• [DATA SECTION]:

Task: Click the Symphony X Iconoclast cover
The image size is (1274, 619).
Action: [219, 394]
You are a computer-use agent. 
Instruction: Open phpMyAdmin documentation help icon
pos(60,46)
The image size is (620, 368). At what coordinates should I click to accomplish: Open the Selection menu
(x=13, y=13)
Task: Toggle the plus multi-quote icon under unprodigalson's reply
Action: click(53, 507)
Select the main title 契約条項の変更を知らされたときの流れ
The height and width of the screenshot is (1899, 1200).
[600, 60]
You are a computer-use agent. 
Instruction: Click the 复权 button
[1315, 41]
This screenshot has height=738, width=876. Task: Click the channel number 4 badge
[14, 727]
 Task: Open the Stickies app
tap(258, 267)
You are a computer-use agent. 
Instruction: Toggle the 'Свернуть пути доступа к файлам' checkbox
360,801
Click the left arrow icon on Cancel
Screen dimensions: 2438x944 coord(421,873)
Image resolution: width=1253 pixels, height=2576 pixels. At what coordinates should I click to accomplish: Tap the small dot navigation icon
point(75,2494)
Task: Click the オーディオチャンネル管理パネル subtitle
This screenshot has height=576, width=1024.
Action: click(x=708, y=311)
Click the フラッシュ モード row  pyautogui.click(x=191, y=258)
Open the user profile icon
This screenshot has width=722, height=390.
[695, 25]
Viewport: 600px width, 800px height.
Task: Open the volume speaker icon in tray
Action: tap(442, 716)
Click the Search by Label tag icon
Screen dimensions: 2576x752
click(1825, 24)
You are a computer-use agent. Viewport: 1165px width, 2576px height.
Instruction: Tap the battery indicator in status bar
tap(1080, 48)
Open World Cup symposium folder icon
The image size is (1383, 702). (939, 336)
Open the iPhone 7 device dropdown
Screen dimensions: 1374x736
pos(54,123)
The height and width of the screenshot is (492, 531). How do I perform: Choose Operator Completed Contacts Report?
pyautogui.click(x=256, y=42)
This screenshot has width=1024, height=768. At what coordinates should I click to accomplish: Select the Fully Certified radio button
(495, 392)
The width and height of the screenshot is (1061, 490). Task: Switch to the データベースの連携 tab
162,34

• [WORK TO COMPLETE]:
Word for word, extract all the records.

• [FINISHED TASK]:
Task: Click the Symphony X Iconoclast cover
The image size is (1274, 619).
Action: [219, 394]
You are a computer-use agent. 
Instruction: Open phpMyAdmin documentation help icon
pos(60,46)
The image size is (620, 368). At what coordinates should I click to accomplish: Open the Selection menu
(x=13, y=13)
Task: Toggle the plus multi-quote icon under unprodigalson's reply
Action: click(53, 507)
Select the main title 契約条項の変更を知らされたときの流れ
The height and width of the screenshot is (1899, 1200).
[600, 60]
You are a computer-use agent. 
Instruction: Click the 复权 button
[1315, 41]
This screenshot has height=738, width=876. Task: Click the channel number 4 badge
[14, 727]
 Task: Open the Stickies app
tap(258, 267)
You are a computer-use agent. 
Instruction: Toggle the 'Свернуть пути доступа к файлам' checkbox
360,801
Click the left arrow icon on Cancel
Screen dimensions: 2438x944 coord(421,873)
Image resolution: width=1253 pixels, height=2576 pixels. At what coordinates should I click to accomplish: Tap the small dot navigation icon
point(75,2494)
Task: Click the オーディオチャンネル管理パネル subtitle
This screenshot has height=576, width=1024.
Action: click(x=708, y=311)
Click the フラッシュ モード row  pyautogui.click(x=191, y=258)
Open the user profile icon
This screenshot has width=722, height=390.
[695, 25]
Viewport: 600px width, 800px height.
Task: Open the volume speaker icon in tray
Action: tap(442, 716)
Click the Search by Label tag icon
Screen dimensions: 2576x752
click(1825, 24)
You are a computer-use agent. Viewport: 1165px width, 2576px height.
Instruction: Tap the battery indicator in status bar
tap(1080, 48)
Open World Cup symposium folder icon
The image size is (1383, 702). (939, 336)
Open the iPhone 7 device dropdown
Screen dimensions: 1374x736
pos(54,123)
The height and width of the screenshot is (492, 531). How do I perform: Choose Operator Completed Contacts Report?
pyautogui.click(x=256, y=42)
This screenshot has width=1024, height=768. At what coordinates should I click to accomplish: Select the Fully Certified radio button
(495, 392)
The width and height of the screenshot is (1061, 490). Task: Switch to the データベースの連携 tab
162,34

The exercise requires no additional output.